Por Yanet Girón
El apagón nacional del martes no solo dejó estaciones paralizadas, trenes detenidos y un país entero improvisando soluciones. También reavivó una conversación incómoda: la brecha entre lo que los dominicanos pagamos por la luz y lo que realmente recibimos como servicio público.
El Metro de Santo Domingo y el Teleférico quedaron fuera de operación en plena hora laboral. Miles de usuarios atrapados, ansiosos y sin información.
El presidente Luis Abinader hizo cambios en la Empresa de Generación Eléctrica y la Opret, pero mucha gente dice que la soga fue cortada por lo más fino y piden más cabezas visibles y con nombres sonoros.
Pero, entre todo el caos, surgió una preocupación que ya es casi cultural: ¿nos cobrarán esto también? Porque en República Dominicana, incluso cuando falta la luz, la factura parece no faltar… y muchas veces llega más alta.
Las quejas no son nuevas. Ciudadanos comunes, figuras públicas y sectores completos han denunciado aumentos que no responden a su consumo real. Reportes que se abren y jamás se cierran. Promesas de revisión que se diluyen en la rutina. La ciudadanía siente que sus esfuerzos no son correspondidos con transparencia.
Y en esta discusión, conviene aclarar algo con precisión: nadie paga la luz de otra persona. Cada usuario tiene su propio registro, su propio consumo y su propia facturación. Sin embargo, la realidad social introduce matices que no se pueden ignorar. En zonas vulnerables, muchas familias simplemente no pueden asumir el costo del servicio porque los montos sobrepasan su presupuesto mensual. A eso se suman empresas, instituciones y particulares que operan sin pagar electricidad o pagan montos simbólicos. Estas condiciones, aunque forman parte de dinámicas internas o sociales, terminan creando una percepción de desigualdad: hay quienes hacen un esfuerzo enorme por mantenerse al día, mientras otros quedan fuera del esquema formal.
No se trata de culpar a quien no puede pagar. Se trata de exigir que las reglas sean claras y honestas sin excepciones. La justicia tarifaria debería ser un principio básico, no un lujo eventual.

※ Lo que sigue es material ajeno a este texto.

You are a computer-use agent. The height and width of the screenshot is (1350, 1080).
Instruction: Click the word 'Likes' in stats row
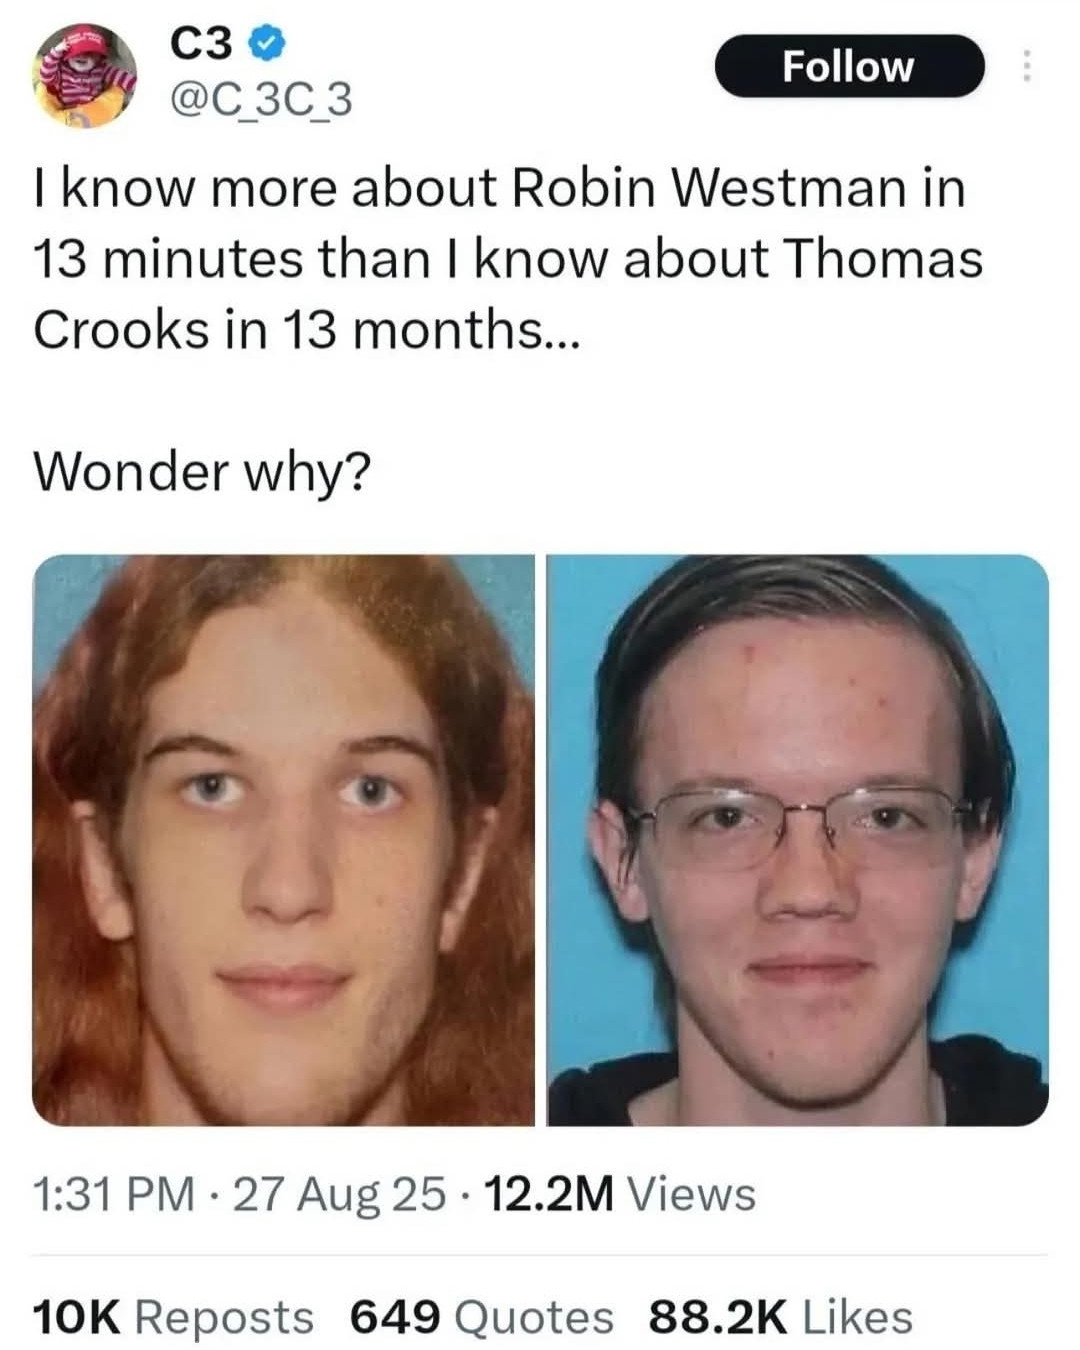click(x=857, y=1317)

El usuario dominicano ya hace su parte: reduce consumo, cambia bombillas, limita aparatos, se ajusta a la factura. Sin embargo, el sacrificio individual no compensa la falta de claridad institucional. Cuando el ciudadano cumple, pero no siente reciprocidad y la confianza se rompe. Y esa ruptura es más peligrosa que cualquier apagón.
Después de este gran fallo eléctrico, la gente teme ser facturada por horas en las que ni siquiera tuvo servicio. Ese temor, en sí mismo, es el síntoma de un sistema que ha desgastado la credibilidad pública. Un país no puede avanzar si su población duda hasta del recibo que llega a la puerta de su casa.
La salida no es compleja: transparencia en la facturación, claridad en las políticas de cobro y justicia en la aplicación de los criterios. Las autoridades deben restaurar la confianza, no con discursos, sino con acciones visibles. Un sistema eléctrico moderno no se mide solo por su infraestructura, sino por la serenidad con la que sus ciudadanos pagan su factura.
Al final, un país no progresa por las luces que instala, sino por las que puede mantener encendidas sin poner en zozobra el bolsillo de su gente.
Ese es el verdadero indicador de desarrollo.
Y esa deuda, todavía, sigue pendiente.